• _ASSIGNMENT_
After locating the line with "Electric Ranges (938, 197)", reproduce that line and every one following it exactly, up to the end of the entries.

• _AVAILABLE DATA_

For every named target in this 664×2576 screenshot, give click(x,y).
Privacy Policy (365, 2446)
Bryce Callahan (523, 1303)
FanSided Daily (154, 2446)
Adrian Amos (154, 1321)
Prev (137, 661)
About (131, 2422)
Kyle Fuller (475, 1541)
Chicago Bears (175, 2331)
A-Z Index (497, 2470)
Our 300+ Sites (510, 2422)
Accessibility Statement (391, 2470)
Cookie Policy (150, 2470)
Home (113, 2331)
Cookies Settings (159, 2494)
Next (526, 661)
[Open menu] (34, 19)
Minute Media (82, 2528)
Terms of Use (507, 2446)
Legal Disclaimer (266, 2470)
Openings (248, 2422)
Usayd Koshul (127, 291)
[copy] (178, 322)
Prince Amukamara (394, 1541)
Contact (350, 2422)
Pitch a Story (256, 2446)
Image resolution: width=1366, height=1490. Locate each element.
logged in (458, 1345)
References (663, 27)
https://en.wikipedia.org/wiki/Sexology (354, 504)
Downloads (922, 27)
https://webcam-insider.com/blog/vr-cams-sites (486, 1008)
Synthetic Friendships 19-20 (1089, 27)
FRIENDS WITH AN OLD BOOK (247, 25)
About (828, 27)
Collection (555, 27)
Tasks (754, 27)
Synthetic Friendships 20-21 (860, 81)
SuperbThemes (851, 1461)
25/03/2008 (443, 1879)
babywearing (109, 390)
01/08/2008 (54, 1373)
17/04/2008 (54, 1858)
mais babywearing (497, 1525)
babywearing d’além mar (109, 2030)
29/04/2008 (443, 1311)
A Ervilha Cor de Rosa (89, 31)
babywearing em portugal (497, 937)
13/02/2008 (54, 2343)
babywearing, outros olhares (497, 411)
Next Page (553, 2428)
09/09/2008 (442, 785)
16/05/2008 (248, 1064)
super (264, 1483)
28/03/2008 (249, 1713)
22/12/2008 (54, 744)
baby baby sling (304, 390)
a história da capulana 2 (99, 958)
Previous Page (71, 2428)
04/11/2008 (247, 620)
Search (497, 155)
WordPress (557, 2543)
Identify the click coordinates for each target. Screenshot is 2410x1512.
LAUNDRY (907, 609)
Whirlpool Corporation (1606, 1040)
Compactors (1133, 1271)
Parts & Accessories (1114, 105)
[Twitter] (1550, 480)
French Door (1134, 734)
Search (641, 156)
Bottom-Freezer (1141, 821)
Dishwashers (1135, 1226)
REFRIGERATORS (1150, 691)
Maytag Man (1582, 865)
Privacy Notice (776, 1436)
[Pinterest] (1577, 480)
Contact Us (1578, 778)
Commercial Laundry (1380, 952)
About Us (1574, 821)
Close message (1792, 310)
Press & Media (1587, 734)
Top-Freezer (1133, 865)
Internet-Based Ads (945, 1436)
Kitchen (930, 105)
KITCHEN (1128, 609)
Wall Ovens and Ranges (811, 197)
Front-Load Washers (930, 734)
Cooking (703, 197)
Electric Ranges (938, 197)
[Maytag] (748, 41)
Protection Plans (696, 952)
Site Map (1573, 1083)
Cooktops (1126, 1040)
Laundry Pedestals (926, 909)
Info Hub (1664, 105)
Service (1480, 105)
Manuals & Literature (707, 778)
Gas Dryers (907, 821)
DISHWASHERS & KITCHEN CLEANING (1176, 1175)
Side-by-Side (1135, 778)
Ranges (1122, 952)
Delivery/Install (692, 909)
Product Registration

• _SOLUTION TO THIS TASK_
Electric Ranges (938, 197)
[Maytag] (748, 41)
Protection Plans (696, 952)
Site Map (1573, 1083)
Cooktops (1126, 1040)
Laundry Pedestals (926, 909)
Info Hub (1664, 105)
Service (1480, 105)
Manuals & Literature (707, 778)
Gas Dryers (907, 821)
DISHWASHERS & KITCHEN CLEANING (1176, 1175)
Side-by-Side (1135, 778)
Ranges (1122, 952)
Delivery/Install (692, 909)
Product Registration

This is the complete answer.